Il rischio di una escalation è molto concreto. Hamas evoca una terza Intifada in risposta all’operazione militare in corso. «Non staremo con le mani in mano visto che Israele continua con i suoi crimini in Cisgiordania», ha detto un portavoce del movimento islamico, Salah Bardawil, aggiungendo che nessuno «potrà bloccare la riconciliazione tra i palestinesi». Invece è proprio l’unità nazionale che vacilla. Se Hamas si dice pronto a innescare una nuova Intifada, invece esponenti di Fatah, il movimento guidato dal presidente dell’Anp Abu Mazen, mettono in chiaro che non ci sarà una terza rivolta palestinese contro l’occupazione. «Quanto sta facendo Israele per noi è inaccettabile ma Abu Mazen non permetterà una nuova Intifada», ha messo in chiaro il ministro degli esteri del governo unitario palestinese Riad al Malki.

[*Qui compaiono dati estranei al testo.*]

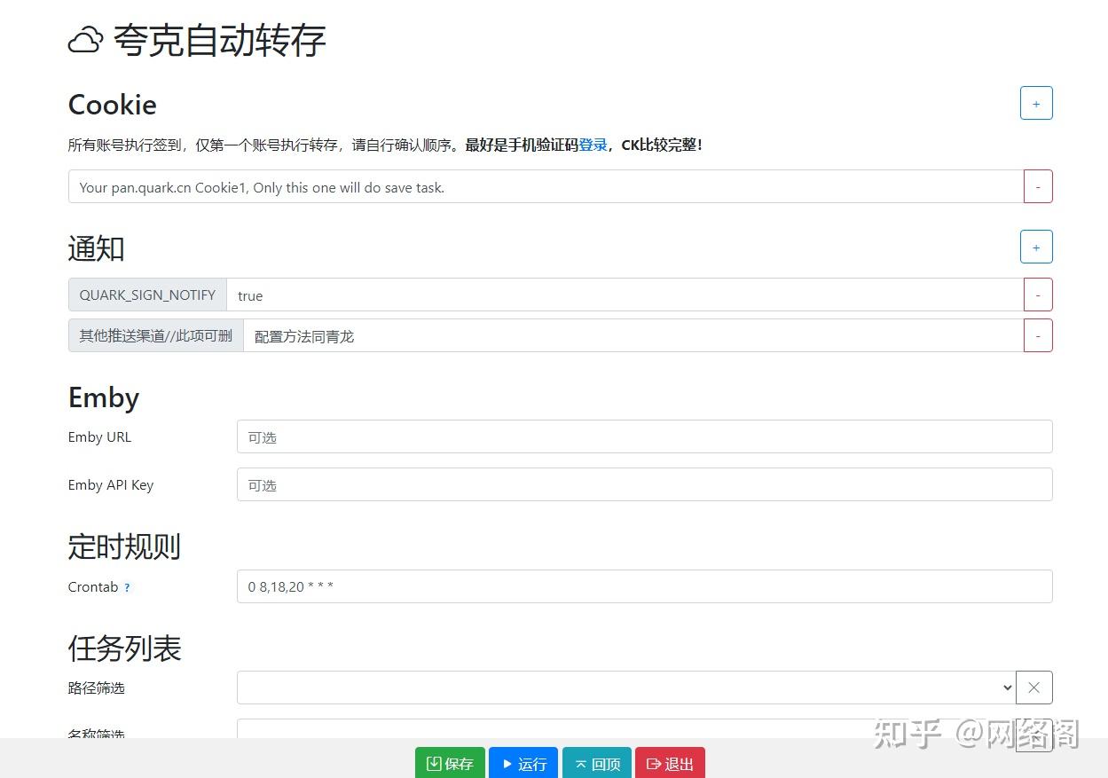This screenshot has height=778, width=1108.
Task: Click into the Emby URL input field
Action: (x=621, y=436)
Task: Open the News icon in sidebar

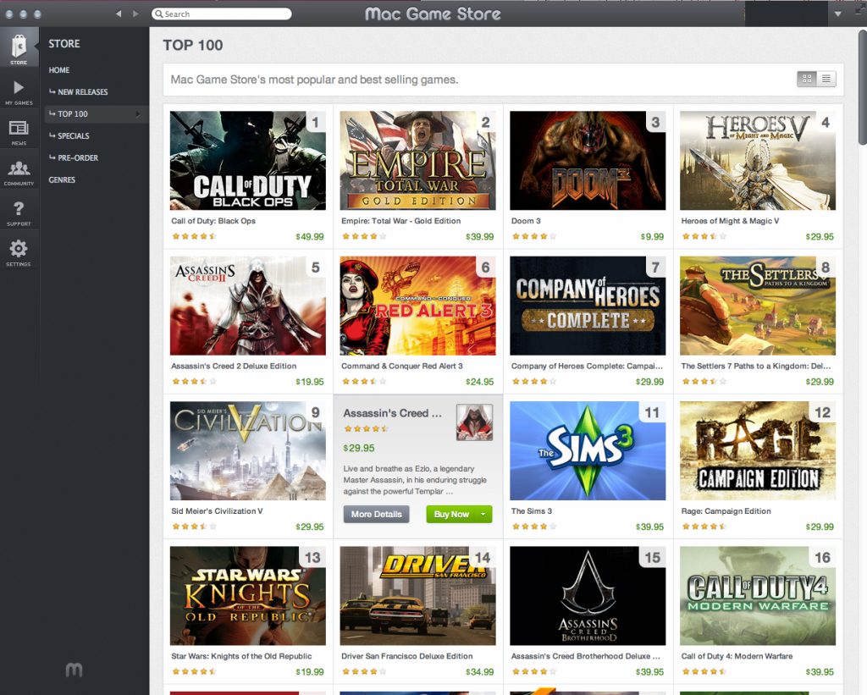Action: tap(19, 129)
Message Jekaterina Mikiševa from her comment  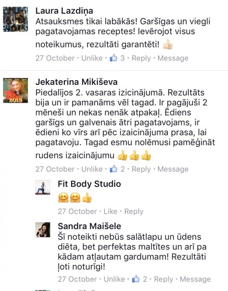point(173,169)
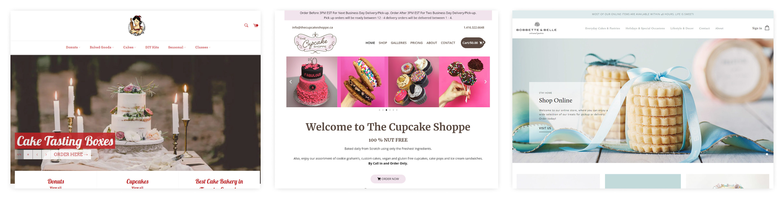Expand the Donuts dropdown menu

(x=73, y=47)
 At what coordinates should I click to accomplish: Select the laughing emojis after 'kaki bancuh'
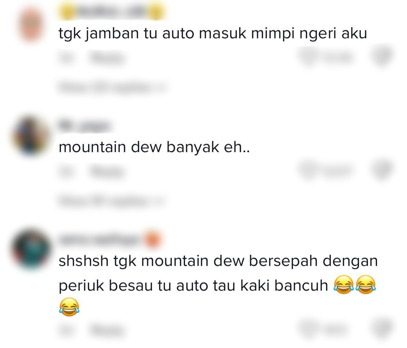354,285
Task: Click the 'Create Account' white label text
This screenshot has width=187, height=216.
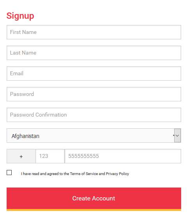Action: [x=94, y=198]
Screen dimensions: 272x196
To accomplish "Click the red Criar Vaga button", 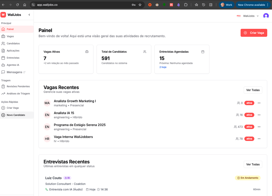I will click(254, 33).
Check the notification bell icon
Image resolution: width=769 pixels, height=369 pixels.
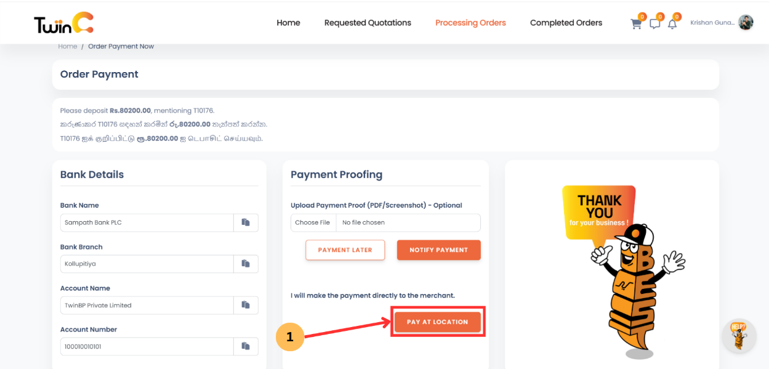[672, 22]
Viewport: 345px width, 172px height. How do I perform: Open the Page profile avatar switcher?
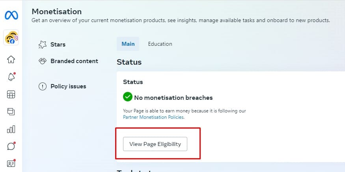[11, 38]
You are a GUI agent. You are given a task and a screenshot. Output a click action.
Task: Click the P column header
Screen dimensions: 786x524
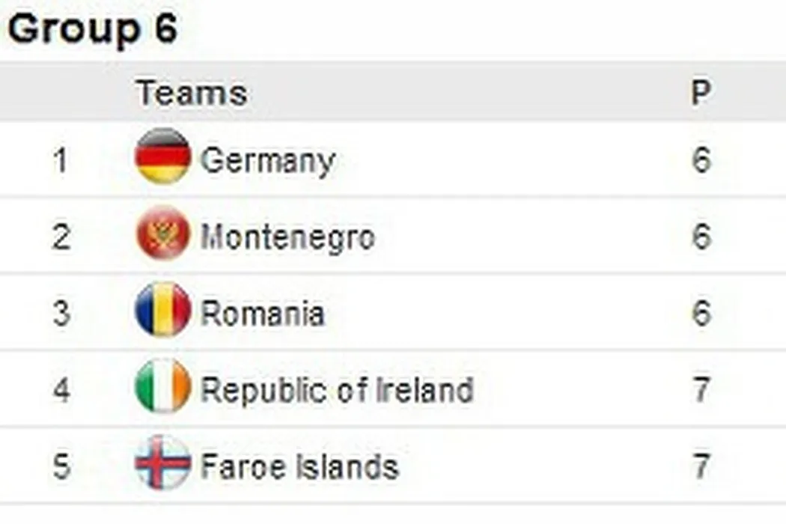pyautogui.click(x=700, y=93)
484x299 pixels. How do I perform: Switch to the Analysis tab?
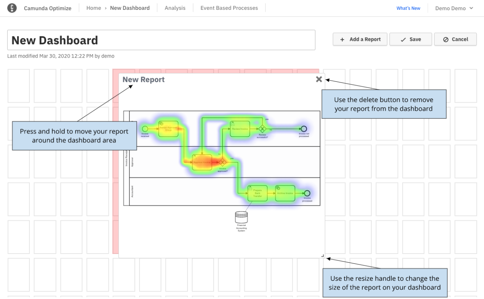175,8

Certo non saranno le parole del ministo al Malki a fermare una possibile insurrezione nei Territori occupati ma le sue parole sono il segnale più evidente della volontà dell’Anp di tenere sotto controllo la situazione e di continuare il coordinamento di sicurezza con Israele, in netto contrasto con quanto chiede Hamas.

 

Il clima si sta arroventando ovunque, anche perchè le “ricerche-raid” dell’esercito israeliano toccano tutta la Cisgiordania, senza eccezioni. L’altra notte decine di jeep e blindati hanno circondato il campo profughi di Dheisheh (Betlemme), visitato meno di un mese fa da papa Francesco in viaggio in Terra Santa. Quando i soldati sono entrati, hanno trovato ad accoglierli le sassate dei giovani palestinesi decisi a ricacciarli indietro. Gli scontri sono andati avanti per tre ore. Almeno cinque palestinesi sono rimasti feriti uno dei quali, un ragazzino, ha perduto un occhio colpito da un proiettile di gomma sparato da distanza ravvicinata. Arrestate 35 persone, quasi tutte rilasciate poco dopo, tra le quali Isa Abdel Rabbo, un ex detenuto liberato nei mesi scorsi e per lungo tempo conosciuto come il prigioniero politico più anziano nelle carceri israeliane. Testimone del raid a Dheisheh è stata   una cooperante italiana. La donna, che ha chiesto di rimanere anonima, ha riferito che i soldati hanno fatto saltare la porta d’ingresso del centro sociale “Ibdaa” dove era ospitata. I militari quindi hanno confiscato computer e file cartacei. «Era chiara l’intenzione di devastare “Ibdaa” – ha raccontato la testimone – ma la mia presenza devi averli spinti a limitare le loro azioni. Io stessa mi sono attivata per impedire danni maggiori, seguendoli mentre entravano nelle varie stanze».

 

Si aggrava la tensione anche lungo le linee tra Gaza e Israele. Un pesante bombardamento aereo israeliano ha colpito ieri all’alba la Striscia dopo il lancio di razzi palestinesi. Almeno sei palestinesi, uno dei quali un bambino, sono rimasti feriti. Intanto provoca sdegno tra i palestinesi la designazione di Israele alla vicepresidenza della IV Commissione delle Nazioni Unite, quella delle Politiche speciali e Decolonizzazione. Il governo Netanyahu nell’ultimo anno ha lanciato una massiccia campagnia di colonizzazione israeliana dei Territori occupati approvando la costruzione di molte migliaia di case per “settler”.